I was 15, playing various things in the schools production of "Oh What A Lovely War" , a wierd choice, but thanks to a lefty arty drama teacher a very anti war and "right on" production.
Anyway, a girl called Rachel was playing opposite me in a couple of scenes, and airliebird was soon head over heels in love. (Looking back, she had a voice like a 50 a day smoking docker and was very haughty, but I was smitten), Anyhoo,come performance night we were all walking towards the stage from the clssroom we had spent the interval in, someone had pushed open a pair of double doors. I was walking behind Rachel and she was talking to her mate and hadn't noticed the doors swinging shut towards her head. Me, being valiant (and in fact dressed as a British Army Captain complete with handlebar moustache) leaps forward to protect the object of my desire. She turns, see the doors, flinches backwards and headbutts me straight in the mouth. My top two front teeth go straight through my bottom lip and blood is all over my uniform.
The teacher says "Oh dear, thats unfortunate, but use the pain, use the difficulty, its an injury you got in battle, USE it!"

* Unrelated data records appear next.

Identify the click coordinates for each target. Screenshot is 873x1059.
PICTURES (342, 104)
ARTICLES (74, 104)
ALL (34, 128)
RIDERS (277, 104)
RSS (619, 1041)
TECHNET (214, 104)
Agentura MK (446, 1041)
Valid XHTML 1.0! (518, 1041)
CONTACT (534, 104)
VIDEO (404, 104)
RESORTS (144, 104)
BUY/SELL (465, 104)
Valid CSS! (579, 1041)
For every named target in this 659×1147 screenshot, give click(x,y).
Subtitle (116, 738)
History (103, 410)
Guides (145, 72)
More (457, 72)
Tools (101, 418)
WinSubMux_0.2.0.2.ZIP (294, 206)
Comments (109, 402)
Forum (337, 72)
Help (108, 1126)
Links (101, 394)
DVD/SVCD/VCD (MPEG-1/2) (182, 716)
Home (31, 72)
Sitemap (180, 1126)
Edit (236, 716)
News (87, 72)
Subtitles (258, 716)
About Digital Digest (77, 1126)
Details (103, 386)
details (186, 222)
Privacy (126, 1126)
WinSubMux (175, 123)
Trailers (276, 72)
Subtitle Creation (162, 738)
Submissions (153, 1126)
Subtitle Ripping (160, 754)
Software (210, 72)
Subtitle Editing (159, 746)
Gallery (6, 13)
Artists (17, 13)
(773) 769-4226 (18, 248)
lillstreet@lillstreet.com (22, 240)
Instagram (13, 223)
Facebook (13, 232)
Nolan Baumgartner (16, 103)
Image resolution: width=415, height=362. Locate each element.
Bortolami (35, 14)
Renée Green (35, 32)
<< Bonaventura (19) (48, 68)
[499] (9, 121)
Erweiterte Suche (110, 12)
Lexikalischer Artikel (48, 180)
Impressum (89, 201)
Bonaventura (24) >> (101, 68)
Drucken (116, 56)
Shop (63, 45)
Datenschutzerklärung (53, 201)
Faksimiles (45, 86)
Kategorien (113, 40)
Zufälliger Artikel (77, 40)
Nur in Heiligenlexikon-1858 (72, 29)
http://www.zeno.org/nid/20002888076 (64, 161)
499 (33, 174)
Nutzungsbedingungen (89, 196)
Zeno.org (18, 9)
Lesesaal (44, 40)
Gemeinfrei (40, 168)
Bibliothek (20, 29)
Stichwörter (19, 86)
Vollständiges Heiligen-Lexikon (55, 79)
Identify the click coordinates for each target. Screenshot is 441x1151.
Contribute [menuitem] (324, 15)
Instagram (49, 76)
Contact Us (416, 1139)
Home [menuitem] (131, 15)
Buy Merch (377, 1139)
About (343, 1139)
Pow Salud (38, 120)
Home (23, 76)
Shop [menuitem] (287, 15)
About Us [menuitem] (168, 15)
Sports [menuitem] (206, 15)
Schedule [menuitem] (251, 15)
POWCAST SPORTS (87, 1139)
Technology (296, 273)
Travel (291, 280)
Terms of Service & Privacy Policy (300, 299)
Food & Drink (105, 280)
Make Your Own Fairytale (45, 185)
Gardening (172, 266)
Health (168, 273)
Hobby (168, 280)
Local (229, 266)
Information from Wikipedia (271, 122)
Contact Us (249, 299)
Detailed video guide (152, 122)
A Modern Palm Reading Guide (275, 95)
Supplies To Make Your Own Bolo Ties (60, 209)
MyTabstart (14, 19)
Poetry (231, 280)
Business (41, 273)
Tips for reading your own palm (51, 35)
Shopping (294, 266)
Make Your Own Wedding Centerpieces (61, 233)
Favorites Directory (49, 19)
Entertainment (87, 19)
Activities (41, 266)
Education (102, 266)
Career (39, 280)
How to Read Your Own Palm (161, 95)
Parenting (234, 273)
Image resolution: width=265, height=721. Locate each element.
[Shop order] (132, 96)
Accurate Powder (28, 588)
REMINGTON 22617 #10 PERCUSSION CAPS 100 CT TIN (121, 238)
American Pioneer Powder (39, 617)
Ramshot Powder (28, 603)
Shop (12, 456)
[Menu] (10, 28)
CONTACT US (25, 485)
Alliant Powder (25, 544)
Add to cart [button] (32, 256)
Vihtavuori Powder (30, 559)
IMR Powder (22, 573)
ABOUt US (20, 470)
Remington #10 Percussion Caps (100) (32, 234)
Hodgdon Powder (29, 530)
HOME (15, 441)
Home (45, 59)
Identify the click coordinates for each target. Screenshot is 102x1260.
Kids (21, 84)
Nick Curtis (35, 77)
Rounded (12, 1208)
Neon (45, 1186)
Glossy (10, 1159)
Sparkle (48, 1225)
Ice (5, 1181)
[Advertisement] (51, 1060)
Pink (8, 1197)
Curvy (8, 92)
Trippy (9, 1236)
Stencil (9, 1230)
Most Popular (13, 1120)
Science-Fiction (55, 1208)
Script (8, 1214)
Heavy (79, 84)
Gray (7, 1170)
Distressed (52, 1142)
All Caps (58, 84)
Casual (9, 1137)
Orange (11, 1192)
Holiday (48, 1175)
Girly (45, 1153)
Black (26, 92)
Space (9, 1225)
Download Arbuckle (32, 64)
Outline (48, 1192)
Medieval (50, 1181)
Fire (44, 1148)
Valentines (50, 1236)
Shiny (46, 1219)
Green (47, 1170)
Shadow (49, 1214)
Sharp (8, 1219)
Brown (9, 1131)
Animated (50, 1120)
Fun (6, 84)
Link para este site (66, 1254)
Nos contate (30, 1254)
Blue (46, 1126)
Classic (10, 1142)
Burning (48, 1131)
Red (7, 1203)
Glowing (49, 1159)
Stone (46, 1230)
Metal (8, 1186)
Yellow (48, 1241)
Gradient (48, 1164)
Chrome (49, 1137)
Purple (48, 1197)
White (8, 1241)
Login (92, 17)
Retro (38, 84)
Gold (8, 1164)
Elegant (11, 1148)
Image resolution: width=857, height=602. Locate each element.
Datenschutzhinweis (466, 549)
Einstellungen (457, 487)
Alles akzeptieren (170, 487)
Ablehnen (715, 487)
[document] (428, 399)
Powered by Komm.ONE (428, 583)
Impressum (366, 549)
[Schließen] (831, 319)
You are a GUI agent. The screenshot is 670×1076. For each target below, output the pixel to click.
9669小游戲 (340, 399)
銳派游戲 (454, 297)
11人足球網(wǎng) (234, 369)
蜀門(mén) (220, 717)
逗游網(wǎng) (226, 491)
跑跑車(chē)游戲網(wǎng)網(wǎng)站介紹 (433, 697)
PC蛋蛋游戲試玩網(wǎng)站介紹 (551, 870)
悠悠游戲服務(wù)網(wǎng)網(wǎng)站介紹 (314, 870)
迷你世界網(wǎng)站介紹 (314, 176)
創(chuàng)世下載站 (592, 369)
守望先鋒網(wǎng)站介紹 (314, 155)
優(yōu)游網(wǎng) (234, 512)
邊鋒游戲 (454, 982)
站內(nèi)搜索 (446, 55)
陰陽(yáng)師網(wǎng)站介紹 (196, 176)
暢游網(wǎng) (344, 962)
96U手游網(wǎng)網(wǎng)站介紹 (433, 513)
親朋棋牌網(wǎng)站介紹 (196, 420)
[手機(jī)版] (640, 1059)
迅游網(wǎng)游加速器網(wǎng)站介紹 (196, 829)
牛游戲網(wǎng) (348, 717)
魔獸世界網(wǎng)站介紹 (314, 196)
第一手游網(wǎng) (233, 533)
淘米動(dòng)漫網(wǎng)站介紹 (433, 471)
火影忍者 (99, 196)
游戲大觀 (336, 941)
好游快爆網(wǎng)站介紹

SO, I go on stage, look at Rachel and say "shorry nurshe, theshe men have been gashhhed, they are blind." and covered her in blood and saliva. The end of a blossoming relationship, but the beginning of a life long obsession with the stage. The Audience gave me a standing ovation, as they has seen me in the first half talk normally and then come out after the interval and give a veritable John Hurt-like performance.
My Drama teacher was in tears. She told me that she saw the blood and i BECAME that captain for her. I was in fucking tears too as I ended up in casualty. I needed stitches and still have two lumps in my lower lip. I suffered for my art!